# Description of the task:
Reproduce the rows below word for word, from the line with "Launch Dreamweaver from the dock" up to and including the last line of the rows. Leave the pictures out of your answer.

** begin Data to process **

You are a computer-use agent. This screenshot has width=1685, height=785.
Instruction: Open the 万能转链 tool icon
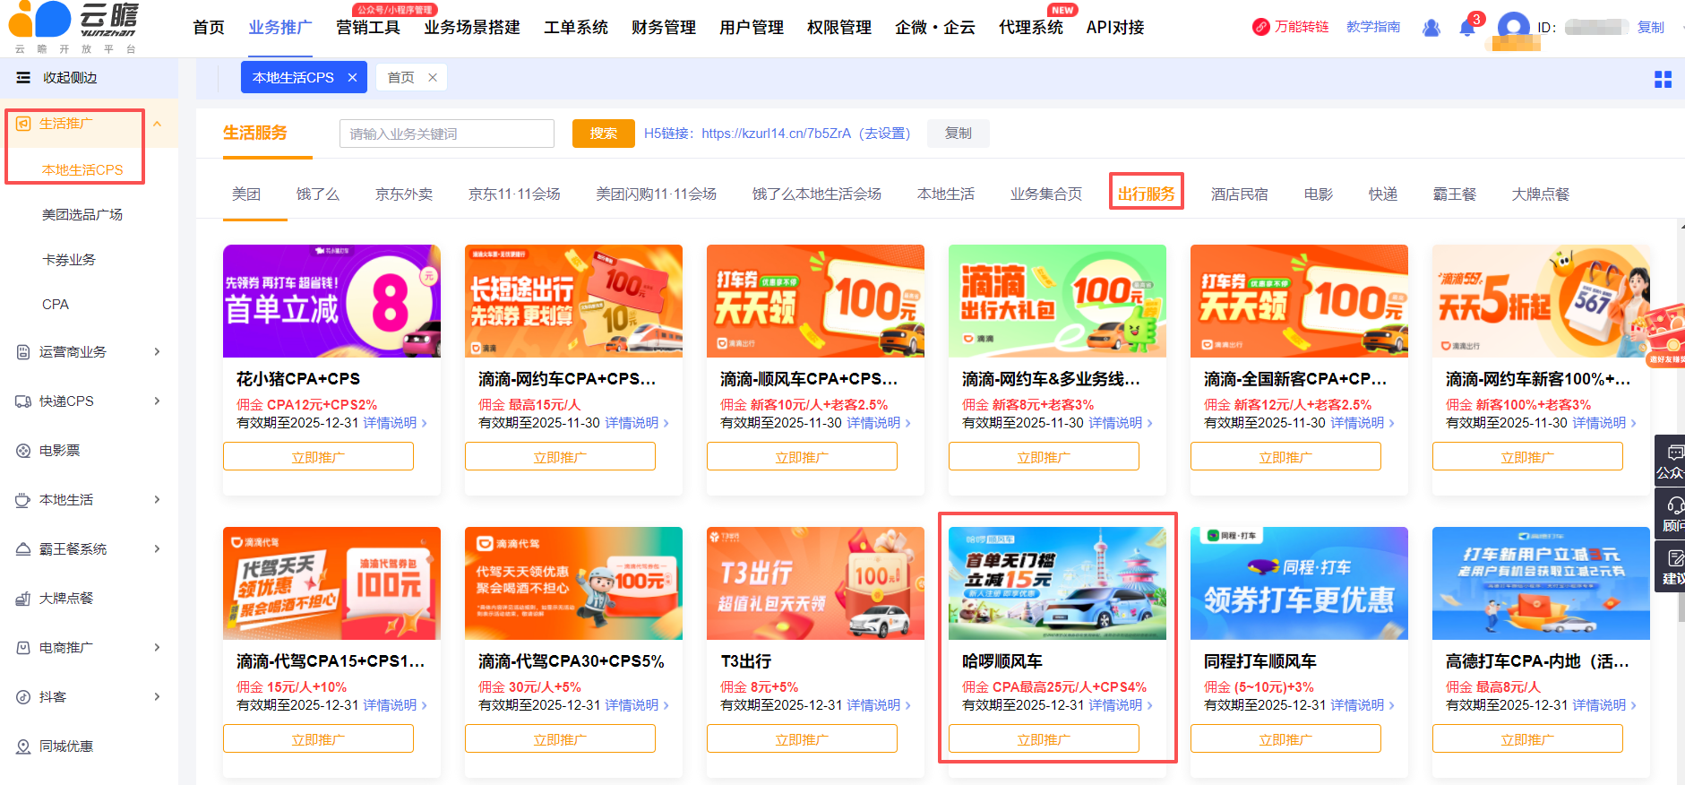pyautogui.click(x=1260, y=27)
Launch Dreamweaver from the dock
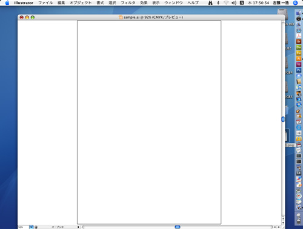 299,47
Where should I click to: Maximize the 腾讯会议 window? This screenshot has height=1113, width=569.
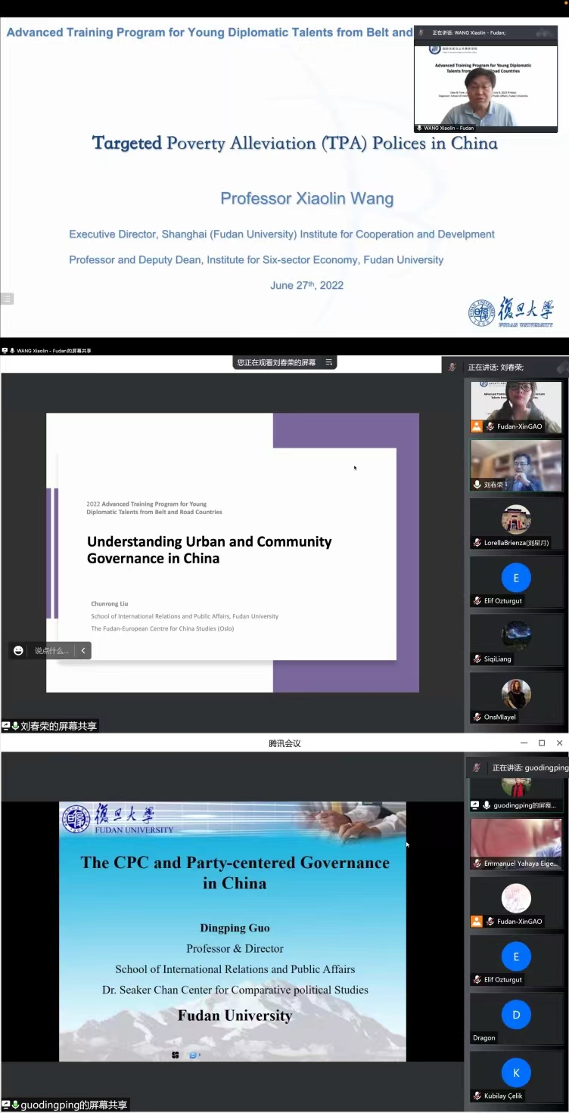pyautogui.click(x=542, y=743)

** end Data to process **

# Written response:
Launch Dreamweaver from the dock
 299,47
Where should I click to: Maximize the 腾讯会议 window? This screenshot has height=1113, width=569.
pyautogui.click(x=542, y=743)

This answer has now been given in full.